:: Text excerpt ::
# Deputy Dog is Awesome!



## nancy d (Oct 5, 2007)

Our 2nd pup we added about a yr ago, just afew minutes ago there was a lot of racket out there. 
Nothing unusual, its getting toward sundown & hay rack needs to be filled. One of the bucklings can scream to high heavens like little girl but Dep was howling.
So I ran out, that buckling had his head stuck in fence.
I love this dog!


----------



## myfainters (Oct 30, 2009)

good doggy!  Wouldn't be caught without my LGDs either!


----------



## toth boer goats (Jul 20, 2008)

what a good boy..... :thumb: :leap: :hug:


----------



## K-Ro (Oct 14, 2007)

That's great!


----------



## nancy d (Oct 5, 2007)

He's always barking, but rarely howls. His first year if I had to take ppl out for feet trim if they made lotsa noise he would howl.
One time I got stuck in a bldg & kept hollering for hubby to come get me. "Lassie, go get Timmy" Deputy just howled.
He doesnt howl very often.
I thank God for all the times Ive had to pick up things he's gone out of his way to find & chew up.(at the time grumbling I must confess)
I thank Him for creating these amazing animals who dig up pieces of glass, who dont know the difference between a possum & a barn kitten.
I chewed him out for that & he snarled back.


----------



## KW Farms (Jun 21, 2008)

What a good boy!


----------



## mrs. lam (Apr 20, 2010)

Great dog! I hope Grumpy is as good. He has just started sleeping with the goats. He even checks it out if they start hollering like fools. We have never heard him bark. Which is fine by me. I hate a yappy dog. Don't mind if something is wrong, just don't stand and do it because you can. (I hate my mom's dogs. They are little "drop kick over the fence" dogs) They stand in the yard and bark at the sky, tree, even the rose bush. What a waste of fur. :sigh: 

Gina


----------



## nancy d (Oct 5, 2007)

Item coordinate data
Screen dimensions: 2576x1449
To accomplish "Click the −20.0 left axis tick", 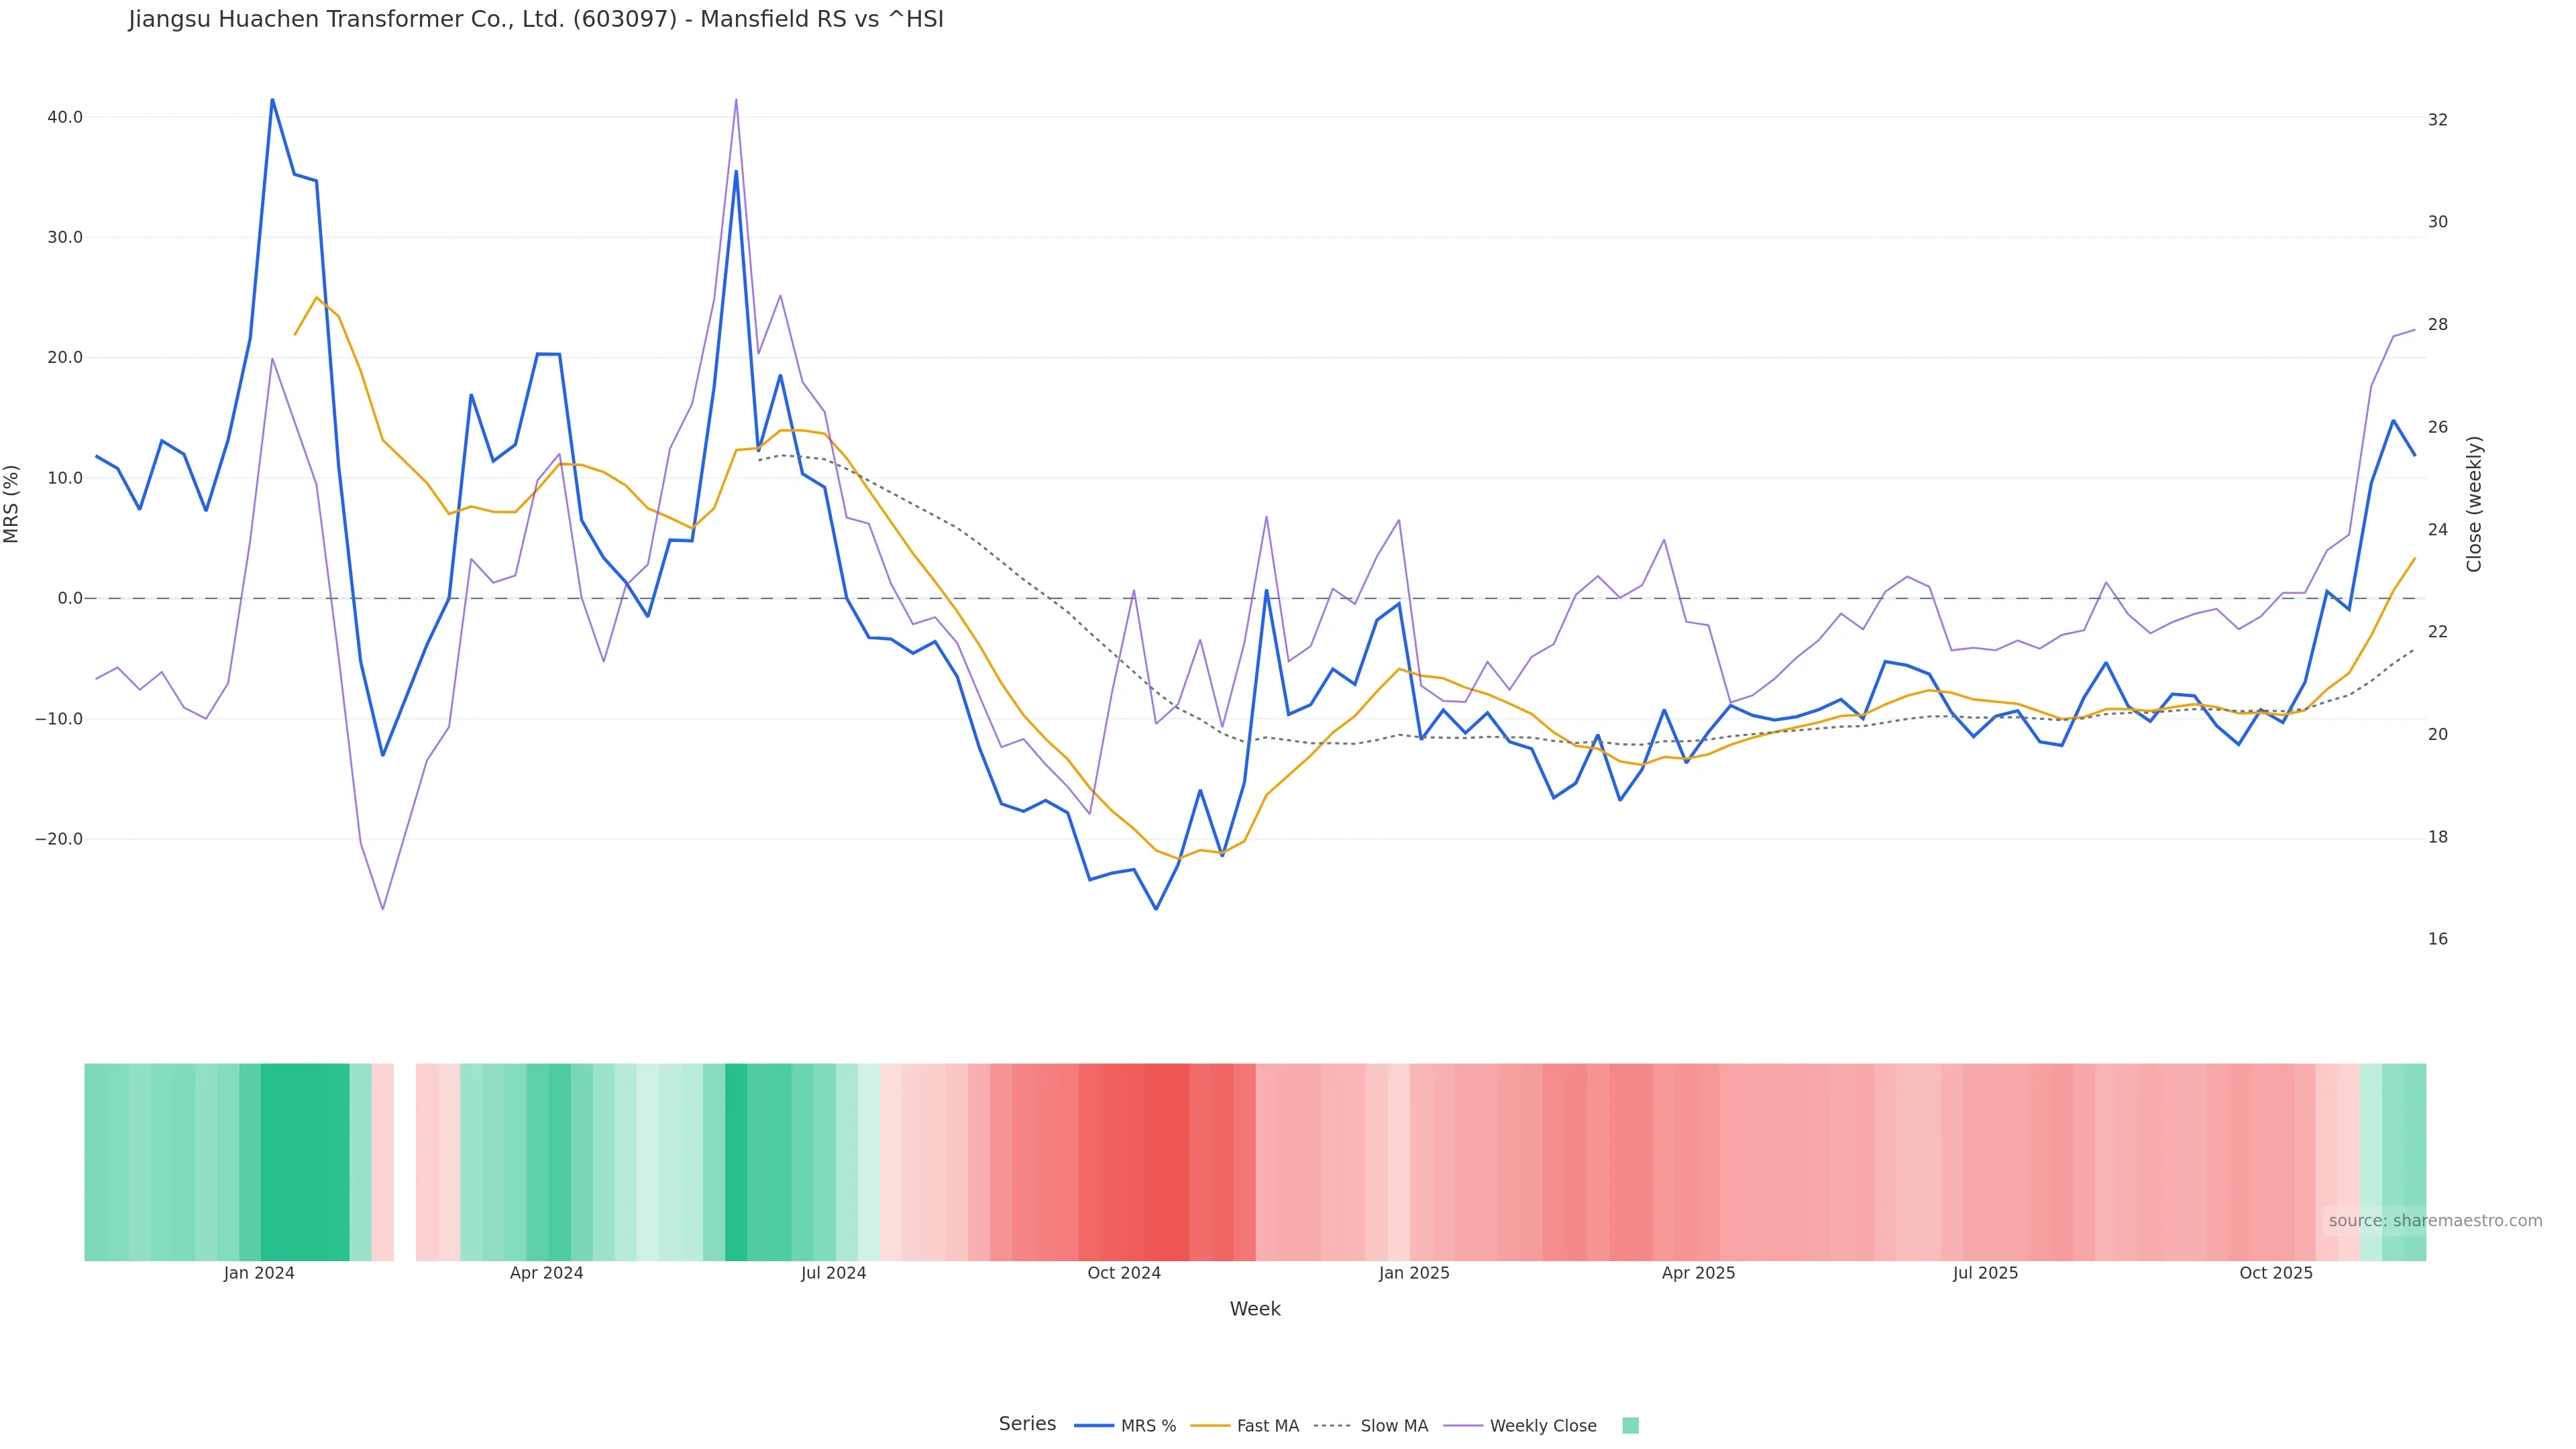I will 59,839.
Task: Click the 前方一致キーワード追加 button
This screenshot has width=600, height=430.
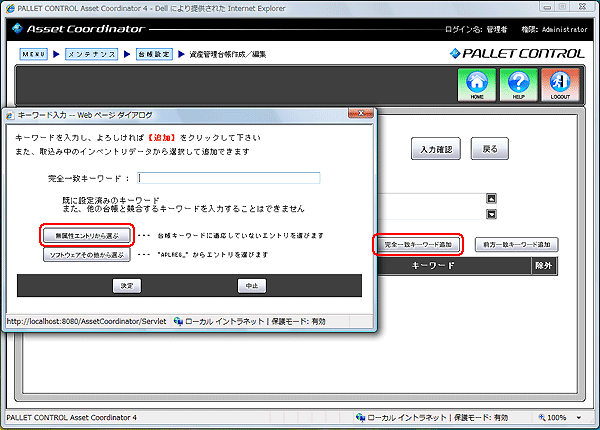Action: (516, 244)
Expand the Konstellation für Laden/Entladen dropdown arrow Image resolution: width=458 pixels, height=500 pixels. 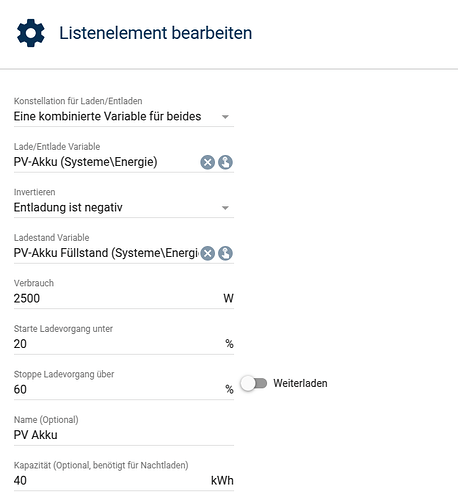225,117
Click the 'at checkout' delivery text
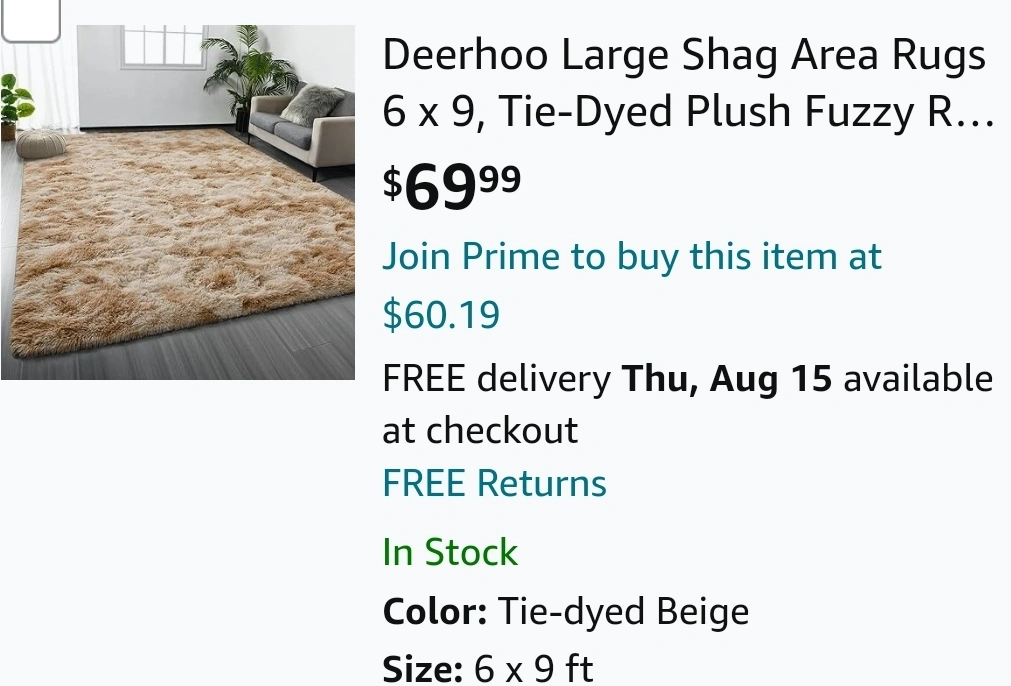The height and width of the screenshot is (686, 1011). (x=480, y=431)
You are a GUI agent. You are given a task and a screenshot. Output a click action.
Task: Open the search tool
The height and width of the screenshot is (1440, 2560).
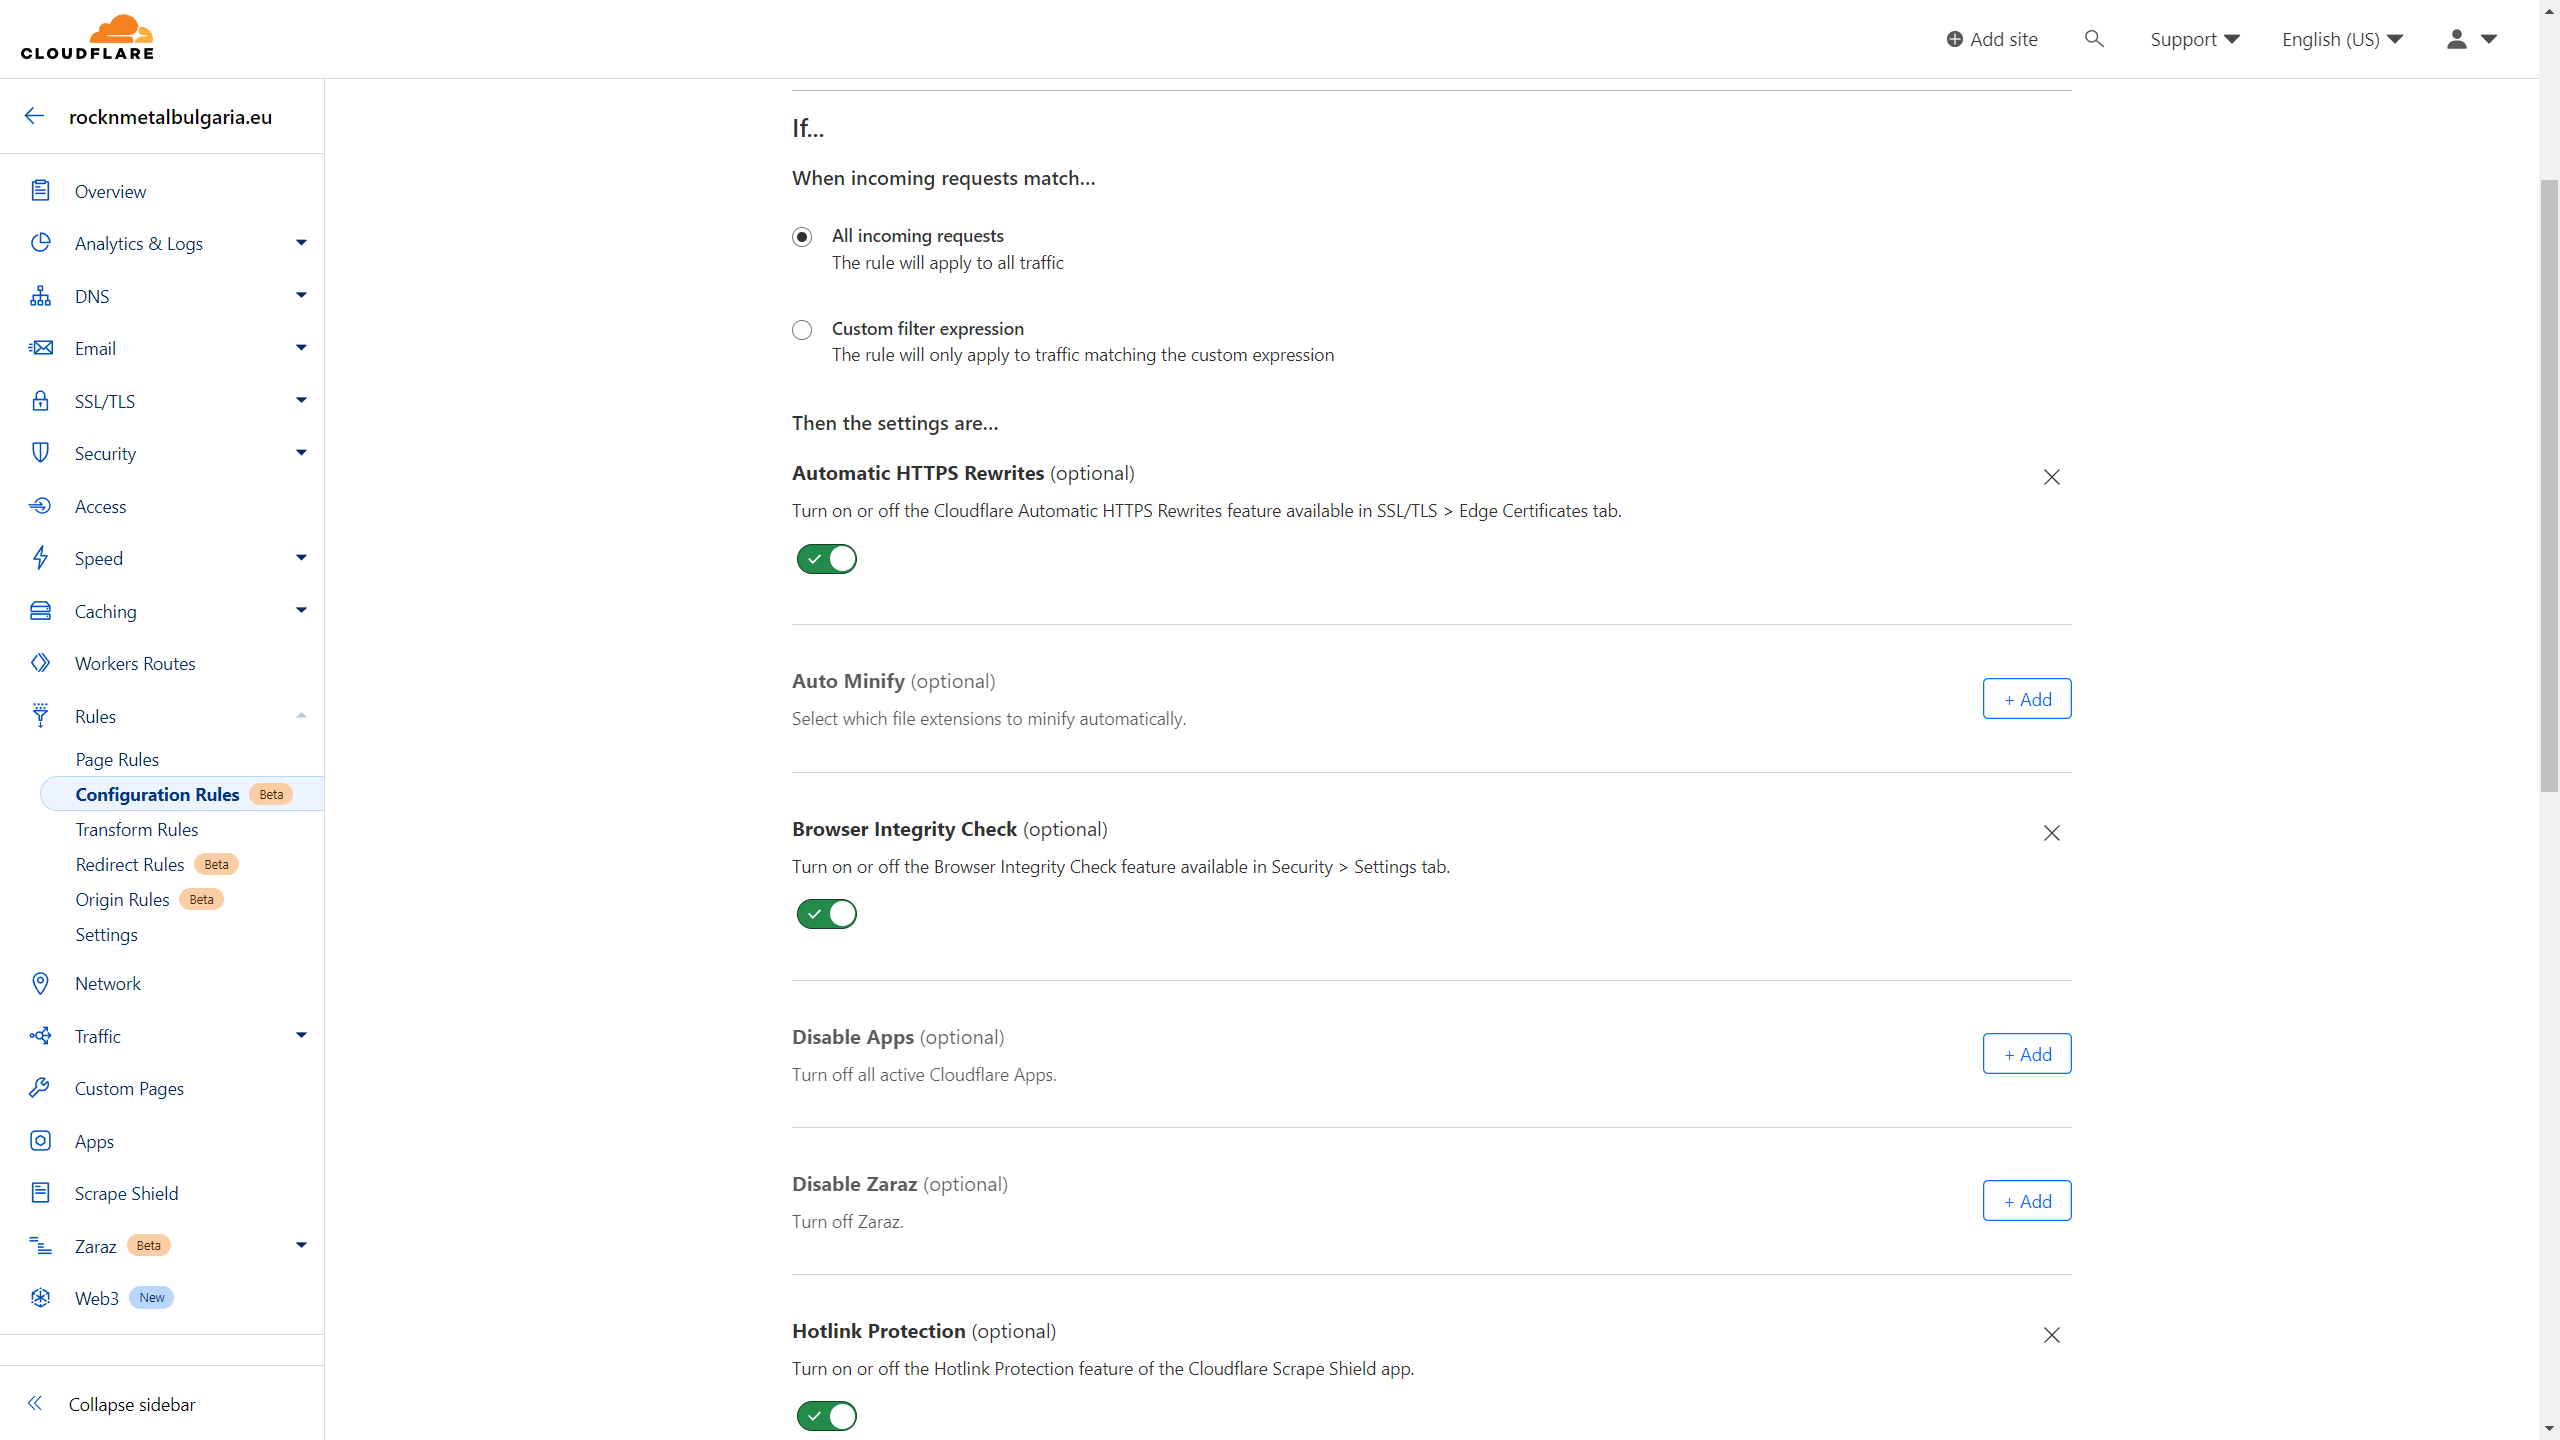tap(2093, 39)
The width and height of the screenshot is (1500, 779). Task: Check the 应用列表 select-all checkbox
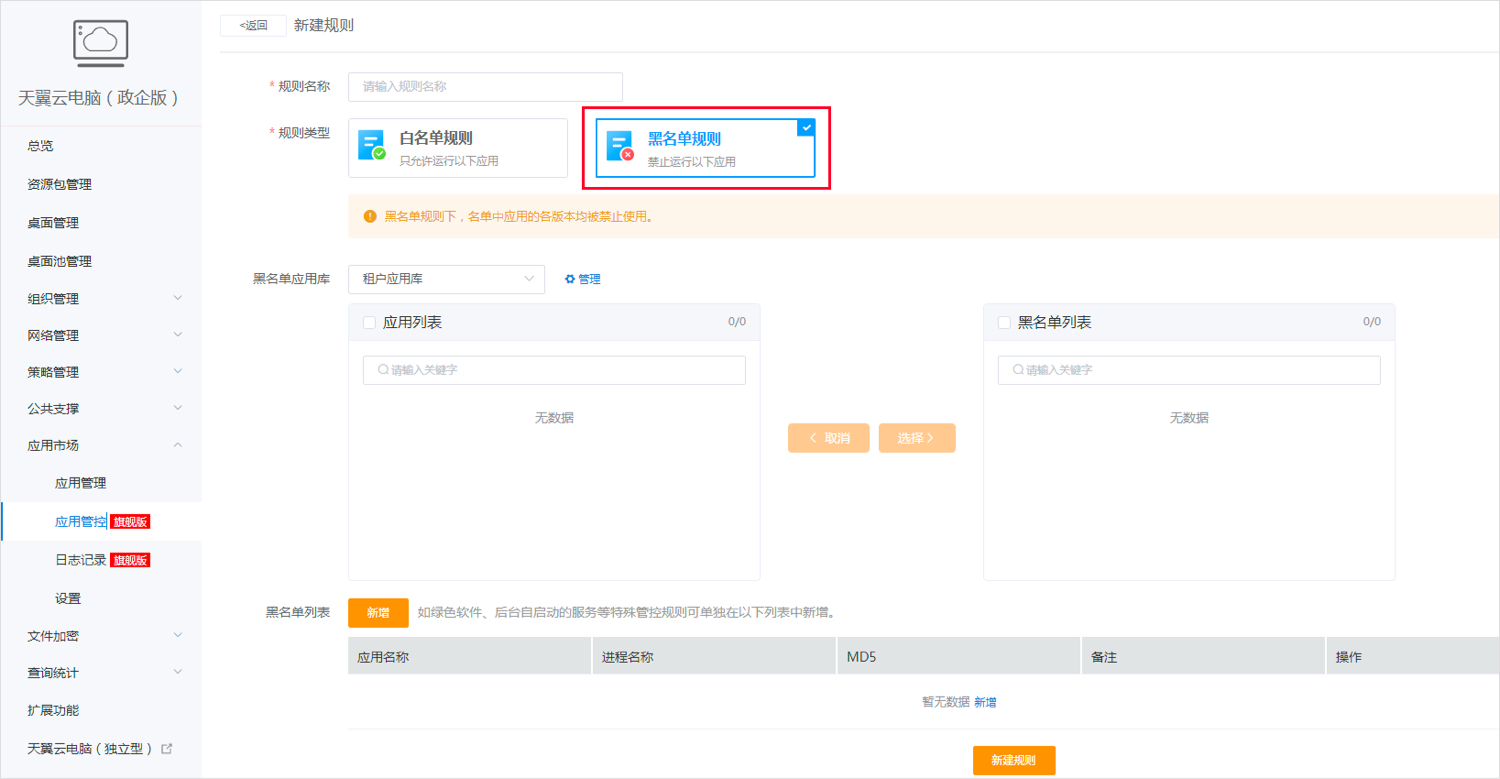click(x=367, y=321)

:: Problems and tasks ::
**A)** Could you reproduce the Deputy Dog thread word for word between "One time I got" and "a barn kitten.", inclusive?
**B)** Can you take the Deputy Dog thread further, picking up right after its last line?
None of the entries is needed for what comes next.

:: Task-by-task results ::
**A)**
One time I got stuck in a bldg & kept hollering for hubby to come get me. "Lassie, go get Timmy" Deputy just howled.
He doesnt howl very often.
I thank God for all the times Ive had to pick up things he's gone out of his way to find & chew up.(at the time grumbling I must confess)
I thank Him for creating these amazing animals who dig up pieces of glass, who dont know the difference between a possum & a barn kitten.

**B)**
"What a waste of fur" :ROFL: 

His bark is low pitch actually quite pleasant. If something is out there that I can see it gets a rapid fire woof woof woof. But I know what you mean Gina,about little dogs. They always sound like they're being tortured.


----------



## mrs. lam (Apr 20, 2010)

Mom's long hair dach is great. Love her. She screams when she barks. She is smart enough to know us and the goats so she doesn't bark at us. Cricket (dach) and Elvira (crested hairless) (a waste of what little fur she has) Bark at everyone and everything. They see us everyday with the goats, chicks and cat. Elvira has more hair than sense. That is very little.  

How old was Deputy when you got him? Do you feed him outside the pen? (my sheep and goats love dog food) Does he wander/get out? Is he nuetered? Sorry for all the questions, I've heard a lot of things about pyrs but that's all that is in our neck of the woods.

Gina


----------



## nancy d (Oct 5, 2007)

Dep was 9 or 10 wks. Owner brought him over & carried him into goat pen. After introducing him to The Sheriff (adult) no hackles, she then showed him where the water tub was & put his feet on the rim to teach him how to get to it.
To my amazement he learned it right off the bat. Deputy has not had near the amount of correction as Sheriff, who in his first yr decided the black Nubian was different than the Boers & lacerated her rear leg.
He stayed in an ajoining pen for several mos.
We have 4ft field fence. One morning I found him in with the goats. A few days later I found out that a cougar had been spotted in the hood.
Thats when we added Deputy for back up.
Last month we were gone all day, came home to find Dep out, the front storm door all muddied up & two basement windows broken. Dang juvenile delinquent.
A call from next door neighbor; her old harmless retreiver had wandered into our yard. Dep had ripped into him, 30 staples worth.
We immediatly put raised cattle panels around the entire perimeter fence. 
Prior to that he had been getting out on occasion without our knowledge. He had even attacked another dog...that owner wasnt sure it was Dep. I told him it probably was & I wish he would have told us.
We had previously informed our neighbors the type of dogs we have, that they are working & what to expect should their dogs ever cross into their territory.
Both these neighbors usually let theirs run free. I dont fault them or Dep any, he was doing his job.
Dogs get fed in an area where goats dont go.


----------



## mrs. lam (Apr 20, 2010)

Nancy,

Are they "fixed"? Grumpy will get done in another month or two. I was thinking he would have less "destractions" if he wasn't thinking about females.

We are going to have 4 or 5 ft. no-climb fence with 2 strands of barb wire on top. I hope that will keep him in and the coyotes out. :sigh: I hope he'll stay inside and won't wander. 

Gina


----------



## nancy d (Oct 5, 2007)

Sheriff is fixed. If you can get him in before 100lbs it costs slightly less. Least thats how our vet charges.
A million excuses but Dep has not yet been.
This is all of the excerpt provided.